CAFE and AI

Most conversations about AI focus narrowly on student use and plagiarism. At CAFE, we flip the lens. We show how AI fuels faculty innovation in course design, streamlines accessibility and strengthens research workflows.

Faculty Fellow Spotlight: Antonio Byrd

As a CAFE Faculty Fellow, Dr. Antonio Byrd advanced a campus-wide conversation on how artificial intelligence strengthens teaching and learning at UMKC. He helped faculty apply AI tools thoughtfully, weigh ethical implications and test strategies that keep student learning and accessibility at the center. Through workshops, resources and dialogue, Antonio created space for UMKC instructors to experiment with AI in ways that feel practical, creative and rooted in their teaching contexts.

In 2024, Antonio guided faculty through some of the most pressing questions about generative AI and writing, helping us think critically about:

  • how students encounter GenAI and what "human-in-the-loop" practice can look like,
  • where GenAI belongs (and doesn't) in the writing process, and
  • how to navigate conversations with students about AI use and misuse with empathy and integrity.

That series laid the groundwork for inquiry into AI and teaching at UMKC. Starting in 2025, Dr. Byrd builds on that momentum through a Faculty Learning Community and new opportunities to experiment, question and imagine AI's future in teaching and research.

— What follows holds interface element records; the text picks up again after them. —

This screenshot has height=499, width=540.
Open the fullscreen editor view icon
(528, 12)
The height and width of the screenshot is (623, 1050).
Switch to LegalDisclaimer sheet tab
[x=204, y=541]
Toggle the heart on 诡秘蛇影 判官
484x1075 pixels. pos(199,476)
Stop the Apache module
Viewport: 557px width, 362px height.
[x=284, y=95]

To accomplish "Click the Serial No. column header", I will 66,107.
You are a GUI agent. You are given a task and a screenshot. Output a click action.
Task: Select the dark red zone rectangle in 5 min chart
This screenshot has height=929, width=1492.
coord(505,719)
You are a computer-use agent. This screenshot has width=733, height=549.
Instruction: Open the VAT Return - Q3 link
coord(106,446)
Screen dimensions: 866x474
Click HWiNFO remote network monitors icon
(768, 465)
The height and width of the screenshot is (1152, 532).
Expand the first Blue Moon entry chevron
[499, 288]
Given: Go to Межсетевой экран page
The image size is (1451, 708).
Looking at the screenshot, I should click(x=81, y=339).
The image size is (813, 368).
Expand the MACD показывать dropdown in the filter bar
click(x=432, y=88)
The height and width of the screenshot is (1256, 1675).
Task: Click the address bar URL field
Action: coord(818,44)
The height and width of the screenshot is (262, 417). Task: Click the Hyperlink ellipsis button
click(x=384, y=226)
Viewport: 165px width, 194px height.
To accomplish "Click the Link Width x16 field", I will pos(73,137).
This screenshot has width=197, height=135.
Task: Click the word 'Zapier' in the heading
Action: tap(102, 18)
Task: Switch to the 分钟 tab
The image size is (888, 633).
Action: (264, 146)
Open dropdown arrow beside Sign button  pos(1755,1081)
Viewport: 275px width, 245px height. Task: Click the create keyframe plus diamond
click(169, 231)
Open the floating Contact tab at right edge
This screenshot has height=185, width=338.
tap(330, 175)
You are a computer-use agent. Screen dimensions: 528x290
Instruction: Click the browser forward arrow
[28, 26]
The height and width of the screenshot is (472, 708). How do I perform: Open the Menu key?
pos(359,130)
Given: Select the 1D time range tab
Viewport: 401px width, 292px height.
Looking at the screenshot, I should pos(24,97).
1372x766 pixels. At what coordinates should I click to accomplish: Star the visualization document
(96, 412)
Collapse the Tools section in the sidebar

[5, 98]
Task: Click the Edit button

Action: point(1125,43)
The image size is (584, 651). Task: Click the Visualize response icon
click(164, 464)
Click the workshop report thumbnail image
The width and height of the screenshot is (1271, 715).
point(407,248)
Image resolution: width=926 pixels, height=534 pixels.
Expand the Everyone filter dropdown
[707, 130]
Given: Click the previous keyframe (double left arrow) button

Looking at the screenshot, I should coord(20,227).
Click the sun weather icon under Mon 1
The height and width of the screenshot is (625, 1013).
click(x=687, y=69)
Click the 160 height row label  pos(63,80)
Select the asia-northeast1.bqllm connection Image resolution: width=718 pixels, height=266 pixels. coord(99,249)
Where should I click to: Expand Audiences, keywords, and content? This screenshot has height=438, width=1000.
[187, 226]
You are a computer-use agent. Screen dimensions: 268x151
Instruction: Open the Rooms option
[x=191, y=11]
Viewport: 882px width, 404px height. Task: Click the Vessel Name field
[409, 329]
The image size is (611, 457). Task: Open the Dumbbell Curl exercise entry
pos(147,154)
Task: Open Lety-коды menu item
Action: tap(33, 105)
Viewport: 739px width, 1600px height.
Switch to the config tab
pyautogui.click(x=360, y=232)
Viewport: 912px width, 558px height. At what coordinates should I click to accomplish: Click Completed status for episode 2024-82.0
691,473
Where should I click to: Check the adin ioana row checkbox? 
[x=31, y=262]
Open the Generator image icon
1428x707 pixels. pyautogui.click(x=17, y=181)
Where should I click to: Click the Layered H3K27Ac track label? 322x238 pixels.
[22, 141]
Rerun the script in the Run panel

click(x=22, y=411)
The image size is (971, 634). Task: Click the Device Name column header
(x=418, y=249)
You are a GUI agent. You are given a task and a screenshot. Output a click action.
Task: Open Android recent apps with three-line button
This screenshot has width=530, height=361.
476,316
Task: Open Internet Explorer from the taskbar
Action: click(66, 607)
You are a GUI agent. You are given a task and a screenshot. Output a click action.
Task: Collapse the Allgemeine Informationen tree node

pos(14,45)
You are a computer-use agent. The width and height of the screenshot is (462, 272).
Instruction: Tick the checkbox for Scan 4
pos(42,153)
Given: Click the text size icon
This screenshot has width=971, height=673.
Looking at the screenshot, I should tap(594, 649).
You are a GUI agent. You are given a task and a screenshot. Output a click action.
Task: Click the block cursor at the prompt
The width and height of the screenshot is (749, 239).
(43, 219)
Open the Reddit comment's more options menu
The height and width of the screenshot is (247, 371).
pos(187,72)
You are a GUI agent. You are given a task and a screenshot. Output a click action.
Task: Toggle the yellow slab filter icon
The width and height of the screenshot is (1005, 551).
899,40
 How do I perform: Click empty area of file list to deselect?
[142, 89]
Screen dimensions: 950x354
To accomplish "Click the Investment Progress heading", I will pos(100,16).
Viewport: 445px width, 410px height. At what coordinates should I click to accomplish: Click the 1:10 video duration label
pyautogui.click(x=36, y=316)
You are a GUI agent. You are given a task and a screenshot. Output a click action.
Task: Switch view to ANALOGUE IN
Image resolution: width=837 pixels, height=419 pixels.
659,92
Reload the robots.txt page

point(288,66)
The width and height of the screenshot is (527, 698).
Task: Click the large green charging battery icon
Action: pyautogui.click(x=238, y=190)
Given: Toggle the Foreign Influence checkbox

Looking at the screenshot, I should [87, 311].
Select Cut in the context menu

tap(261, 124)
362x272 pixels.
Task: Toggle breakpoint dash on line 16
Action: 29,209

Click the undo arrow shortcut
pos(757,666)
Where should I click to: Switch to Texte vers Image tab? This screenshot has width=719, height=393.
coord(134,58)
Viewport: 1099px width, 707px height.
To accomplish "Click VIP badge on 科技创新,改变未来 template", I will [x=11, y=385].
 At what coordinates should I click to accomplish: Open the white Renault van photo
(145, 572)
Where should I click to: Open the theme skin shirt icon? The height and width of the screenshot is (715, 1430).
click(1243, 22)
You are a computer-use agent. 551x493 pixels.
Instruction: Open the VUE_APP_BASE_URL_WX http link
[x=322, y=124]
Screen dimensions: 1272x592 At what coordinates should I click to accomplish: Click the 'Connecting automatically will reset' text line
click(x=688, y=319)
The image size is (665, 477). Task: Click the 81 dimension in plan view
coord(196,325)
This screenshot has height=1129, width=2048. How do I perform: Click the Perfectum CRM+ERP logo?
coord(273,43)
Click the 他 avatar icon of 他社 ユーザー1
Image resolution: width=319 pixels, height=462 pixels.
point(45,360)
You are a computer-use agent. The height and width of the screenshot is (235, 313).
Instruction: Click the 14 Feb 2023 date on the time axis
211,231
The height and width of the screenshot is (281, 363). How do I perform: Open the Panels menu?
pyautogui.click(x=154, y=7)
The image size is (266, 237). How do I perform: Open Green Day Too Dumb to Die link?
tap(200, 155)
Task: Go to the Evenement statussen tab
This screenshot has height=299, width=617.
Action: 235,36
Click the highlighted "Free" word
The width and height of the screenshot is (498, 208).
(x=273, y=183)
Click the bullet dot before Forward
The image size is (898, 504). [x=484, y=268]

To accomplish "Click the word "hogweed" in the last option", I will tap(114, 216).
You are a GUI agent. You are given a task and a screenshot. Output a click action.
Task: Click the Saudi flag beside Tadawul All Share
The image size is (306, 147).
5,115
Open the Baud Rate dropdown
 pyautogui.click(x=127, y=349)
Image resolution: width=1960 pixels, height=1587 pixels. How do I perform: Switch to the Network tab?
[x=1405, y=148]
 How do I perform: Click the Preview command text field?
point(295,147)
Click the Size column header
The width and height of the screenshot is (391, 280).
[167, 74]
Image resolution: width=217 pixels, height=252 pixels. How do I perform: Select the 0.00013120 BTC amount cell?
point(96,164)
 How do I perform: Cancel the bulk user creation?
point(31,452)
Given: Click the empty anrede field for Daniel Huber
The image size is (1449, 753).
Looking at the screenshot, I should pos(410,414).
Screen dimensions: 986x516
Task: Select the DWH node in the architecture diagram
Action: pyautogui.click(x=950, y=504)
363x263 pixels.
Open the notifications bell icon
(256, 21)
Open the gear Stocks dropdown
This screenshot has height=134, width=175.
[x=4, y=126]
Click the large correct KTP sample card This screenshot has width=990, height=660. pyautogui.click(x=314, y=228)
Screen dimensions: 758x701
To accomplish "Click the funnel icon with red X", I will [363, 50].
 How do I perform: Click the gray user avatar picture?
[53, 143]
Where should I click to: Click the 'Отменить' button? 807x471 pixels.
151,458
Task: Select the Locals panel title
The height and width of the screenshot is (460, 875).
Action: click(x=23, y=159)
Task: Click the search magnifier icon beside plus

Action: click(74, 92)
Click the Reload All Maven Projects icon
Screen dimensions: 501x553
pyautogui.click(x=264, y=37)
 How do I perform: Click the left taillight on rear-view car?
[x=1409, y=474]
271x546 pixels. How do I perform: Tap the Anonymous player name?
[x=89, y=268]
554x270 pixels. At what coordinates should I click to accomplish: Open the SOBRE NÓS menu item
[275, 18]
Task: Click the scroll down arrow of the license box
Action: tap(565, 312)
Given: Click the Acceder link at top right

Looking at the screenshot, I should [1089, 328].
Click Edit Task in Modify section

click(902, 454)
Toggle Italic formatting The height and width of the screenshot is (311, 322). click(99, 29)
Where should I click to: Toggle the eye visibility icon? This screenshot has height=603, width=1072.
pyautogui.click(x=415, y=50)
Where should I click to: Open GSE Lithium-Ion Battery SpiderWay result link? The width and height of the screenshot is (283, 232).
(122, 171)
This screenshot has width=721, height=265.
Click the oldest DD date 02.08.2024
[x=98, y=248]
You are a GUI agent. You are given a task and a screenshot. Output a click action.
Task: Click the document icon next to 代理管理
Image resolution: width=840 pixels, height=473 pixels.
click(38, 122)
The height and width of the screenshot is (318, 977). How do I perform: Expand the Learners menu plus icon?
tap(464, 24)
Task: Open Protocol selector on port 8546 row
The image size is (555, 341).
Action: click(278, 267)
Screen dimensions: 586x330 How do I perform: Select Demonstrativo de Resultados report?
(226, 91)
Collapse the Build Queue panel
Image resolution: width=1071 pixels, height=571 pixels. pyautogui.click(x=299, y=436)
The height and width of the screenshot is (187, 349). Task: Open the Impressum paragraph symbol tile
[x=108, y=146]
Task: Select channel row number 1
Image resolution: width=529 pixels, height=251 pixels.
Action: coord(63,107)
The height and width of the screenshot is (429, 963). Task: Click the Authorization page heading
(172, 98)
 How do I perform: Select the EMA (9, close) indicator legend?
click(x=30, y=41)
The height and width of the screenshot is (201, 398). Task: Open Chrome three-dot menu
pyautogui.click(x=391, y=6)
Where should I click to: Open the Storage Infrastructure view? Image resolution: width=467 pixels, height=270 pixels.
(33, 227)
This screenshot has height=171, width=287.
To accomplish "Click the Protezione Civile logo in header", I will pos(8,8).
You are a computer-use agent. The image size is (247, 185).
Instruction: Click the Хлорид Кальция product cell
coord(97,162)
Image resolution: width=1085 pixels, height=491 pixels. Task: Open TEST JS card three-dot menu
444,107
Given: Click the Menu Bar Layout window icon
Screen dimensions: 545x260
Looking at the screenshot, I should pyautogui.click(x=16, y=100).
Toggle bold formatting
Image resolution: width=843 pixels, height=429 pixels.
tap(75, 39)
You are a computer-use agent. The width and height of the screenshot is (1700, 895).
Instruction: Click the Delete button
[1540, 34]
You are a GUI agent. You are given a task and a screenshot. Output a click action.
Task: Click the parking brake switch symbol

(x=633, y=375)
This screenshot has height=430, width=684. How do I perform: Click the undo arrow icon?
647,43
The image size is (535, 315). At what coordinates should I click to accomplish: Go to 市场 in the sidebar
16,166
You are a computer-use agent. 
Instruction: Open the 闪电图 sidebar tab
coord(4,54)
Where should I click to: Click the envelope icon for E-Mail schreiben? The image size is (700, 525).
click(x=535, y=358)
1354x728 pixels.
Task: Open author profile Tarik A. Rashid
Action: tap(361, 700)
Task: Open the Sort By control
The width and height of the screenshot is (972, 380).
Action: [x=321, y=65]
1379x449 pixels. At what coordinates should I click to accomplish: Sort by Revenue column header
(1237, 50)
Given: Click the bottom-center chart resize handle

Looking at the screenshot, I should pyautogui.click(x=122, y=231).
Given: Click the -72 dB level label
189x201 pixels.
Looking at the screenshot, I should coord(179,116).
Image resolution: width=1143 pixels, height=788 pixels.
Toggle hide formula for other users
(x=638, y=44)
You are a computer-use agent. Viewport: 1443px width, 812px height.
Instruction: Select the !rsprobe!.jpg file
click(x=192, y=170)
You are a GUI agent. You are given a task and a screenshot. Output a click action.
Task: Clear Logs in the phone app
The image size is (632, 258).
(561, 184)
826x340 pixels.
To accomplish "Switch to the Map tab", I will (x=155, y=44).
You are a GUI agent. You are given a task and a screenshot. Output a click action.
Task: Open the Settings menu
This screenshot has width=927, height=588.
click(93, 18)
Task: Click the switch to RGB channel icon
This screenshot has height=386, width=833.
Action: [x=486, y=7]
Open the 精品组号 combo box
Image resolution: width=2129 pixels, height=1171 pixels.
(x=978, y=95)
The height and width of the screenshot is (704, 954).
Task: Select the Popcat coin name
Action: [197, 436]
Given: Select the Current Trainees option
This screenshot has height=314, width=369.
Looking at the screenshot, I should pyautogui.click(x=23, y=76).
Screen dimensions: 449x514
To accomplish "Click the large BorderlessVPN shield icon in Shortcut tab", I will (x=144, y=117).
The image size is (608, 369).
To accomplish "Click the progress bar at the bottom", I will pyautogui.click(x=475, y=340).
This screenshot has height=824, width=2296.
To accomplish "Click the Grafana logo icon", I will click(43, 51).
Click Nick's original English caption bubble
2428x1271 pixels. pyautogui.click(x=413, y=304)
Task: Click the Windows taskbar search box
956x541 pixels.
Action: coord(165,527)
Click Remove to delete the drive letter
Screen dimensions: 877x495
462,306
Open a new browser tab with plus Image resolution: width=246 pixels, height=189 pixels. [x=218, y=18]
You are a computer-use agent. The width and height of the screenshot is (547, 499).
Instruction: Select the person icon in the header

Generative AI in Scholarship

Faculty are also beginning to experiment with AI in research and writing. While AI cannot replace disciplinary expertise or peer review, it accelerates repetitive tasks in scholarship.

  • Research Rabbit (gateway tool): Generate a dynamic map of related work from one seed paper and discover connections you might miss otherwise.

  • Dig deeper with Elicit (specialized): Extract variables, compare methods and scan abstracts for trends. Especially useful in systematic reviews.

  • Stay current with Semantic Scholar (broad reach): Monitor over 200 million papers with live research feeds that update your saved searches.

  • Shape your own outlines with LLMs (flexible support): Tools like ChatGPT or Gemini can draft possible frameworks for a literature review section, which you then refine for disciplinary accuracy and emphasis.

As you explore, verify sources in your disciplinary databases, cross-check AI summaries with full texts and apply your critical judgment. AI accelerates your workflow, but your scholarly expertise and judgment always drives the process.

Resources for Your AI Journey

UMKC AI Task Force Report - June 2026

AI Tools Available at UMKC

Academic Technology AI Resources

AI Guidelines and Recommendations for Instructors

AI can support your teaching, help students learn and guide responsible use in the classroom.

Have an AI usage policy outlined in your syllabus (required). Be clear and specific about what can and cannot be used. For even better results, consider specifying approved usage for each assignment.